● **YOUR ASSIGNMENT**
Exactly transcribe the span of lines from the one containing "Click the Northampton, UK location text" through the final line of the entries, inclusive, and nothing outside it. Exclude the pictures.

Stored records
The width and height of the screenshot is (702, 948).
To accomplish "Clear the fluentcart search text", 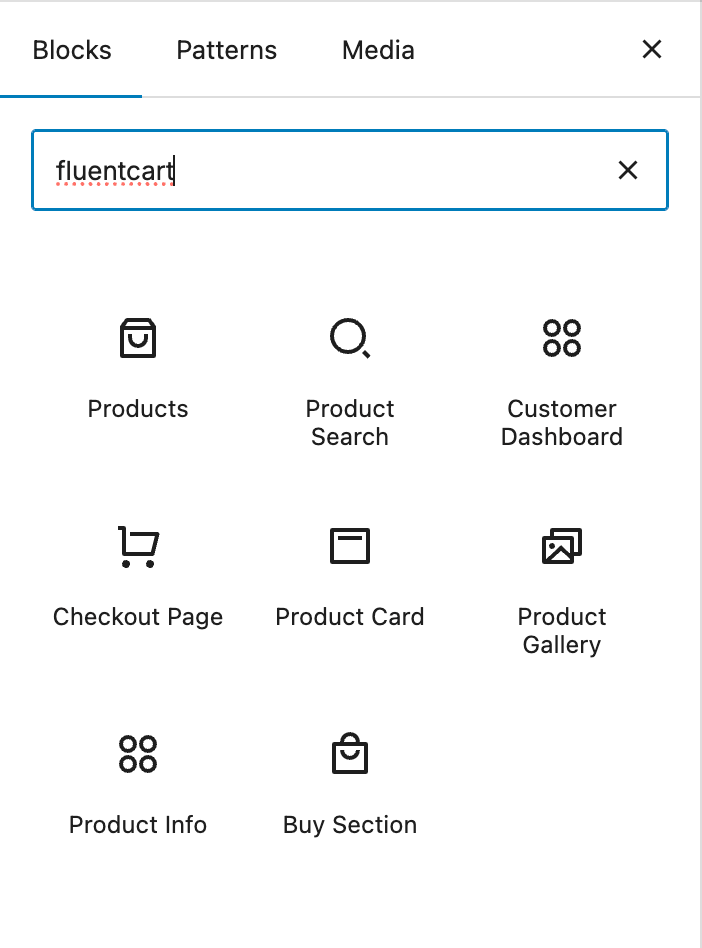I will tap(627, 170).
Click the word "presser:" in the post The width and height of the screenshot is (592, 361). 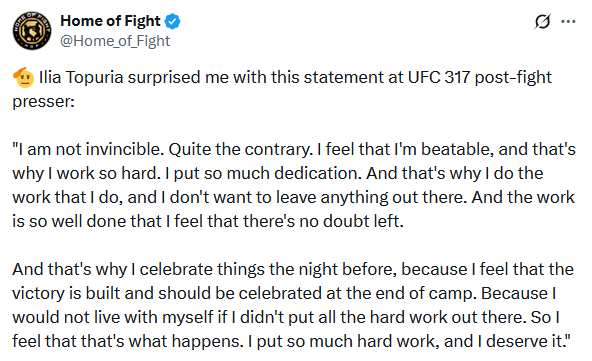43,102
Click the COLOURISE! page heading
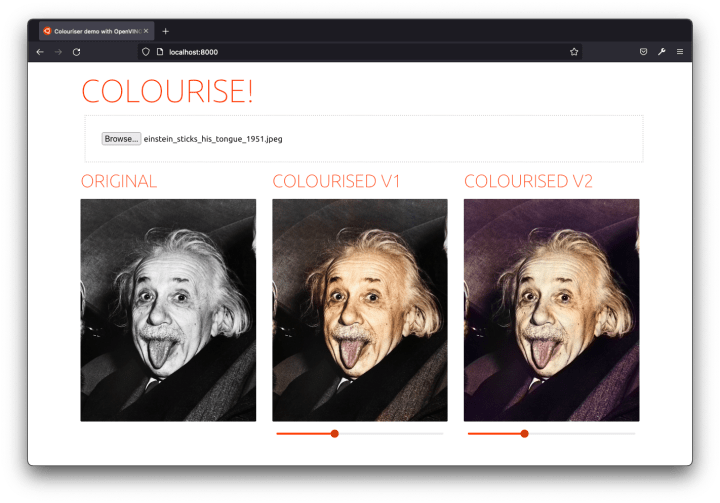720x503 pixels. pyautogui.click(x=167, y=91)
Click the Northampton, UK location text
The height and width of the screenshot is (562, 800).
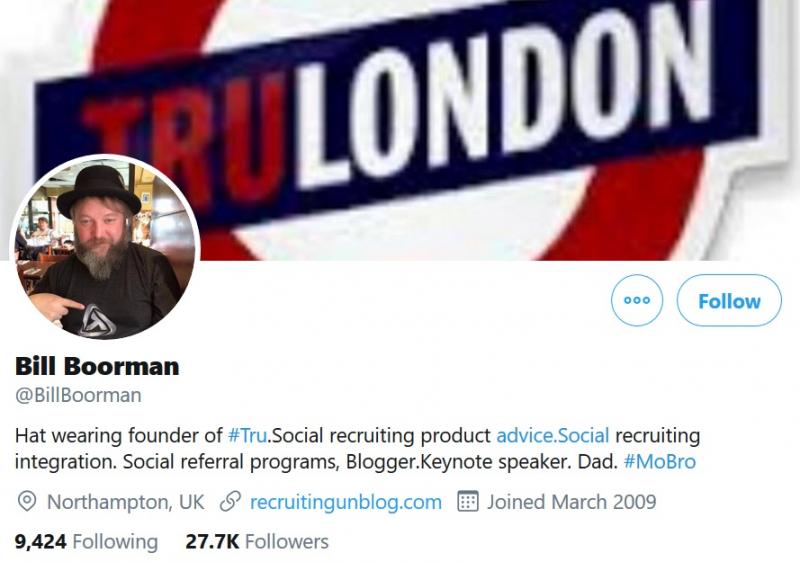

● **TASK ANSWER**
Click the Northampton, UK location text
The height and width of the screenshot is (562, 800).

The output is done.